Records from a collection
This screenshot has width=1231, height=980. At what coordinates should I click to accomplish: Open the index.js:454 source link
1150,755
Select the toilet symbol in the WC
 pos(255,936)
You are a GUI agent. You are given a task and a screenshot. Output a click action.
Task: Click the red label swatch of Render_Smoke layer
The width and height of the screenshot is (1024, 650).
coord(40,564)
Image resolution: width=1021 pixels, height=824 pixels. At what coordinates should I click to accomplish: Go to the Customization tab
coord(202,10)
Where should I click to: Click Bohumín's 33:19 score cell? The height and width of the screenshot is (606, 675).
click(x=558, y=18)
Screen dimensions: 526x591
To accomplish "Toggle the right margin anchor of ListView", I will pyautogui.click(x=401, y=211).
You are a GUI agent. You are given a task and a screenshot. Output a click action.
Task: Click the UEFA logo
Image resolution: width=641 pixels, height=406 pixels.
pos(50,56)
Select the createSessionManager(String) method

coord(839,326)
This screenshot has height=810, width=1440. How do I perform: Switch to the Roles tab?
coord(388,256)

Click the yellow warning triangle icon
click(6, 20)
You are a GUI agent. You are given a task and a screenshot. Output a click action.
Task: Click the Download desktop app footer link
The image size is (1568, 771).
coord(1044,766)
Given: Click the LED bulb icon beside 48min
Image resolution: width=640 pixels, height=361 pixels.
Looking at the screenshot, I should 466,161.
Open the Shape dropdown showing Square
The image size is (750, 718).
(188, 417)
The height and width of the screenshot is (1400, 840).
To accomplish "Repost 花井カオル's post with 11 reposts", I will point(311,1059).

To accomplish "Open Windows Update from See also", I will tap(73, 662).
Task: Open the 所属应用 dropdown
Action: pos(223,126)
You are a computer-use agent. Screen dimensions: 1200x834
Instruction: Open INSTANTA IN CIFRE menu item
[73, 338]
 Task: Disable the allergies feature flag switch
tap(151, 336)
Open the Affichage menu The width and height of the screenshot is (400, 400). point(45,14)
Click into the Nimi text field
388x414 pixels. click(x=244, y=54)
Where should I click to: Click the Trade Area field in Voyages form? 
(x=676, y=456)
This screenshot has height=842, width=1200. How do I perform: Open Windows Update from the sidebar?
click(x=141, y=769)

Assignment: Your answer must be a copy of every line in the data above that holds the string "point".

Finished task:
To accomplish "Repost 花井カオル's post with 11 reposts", I will point(311,1059).
Open the Affichage menu The width and height of the screenshot is (400, 400). point(45,14)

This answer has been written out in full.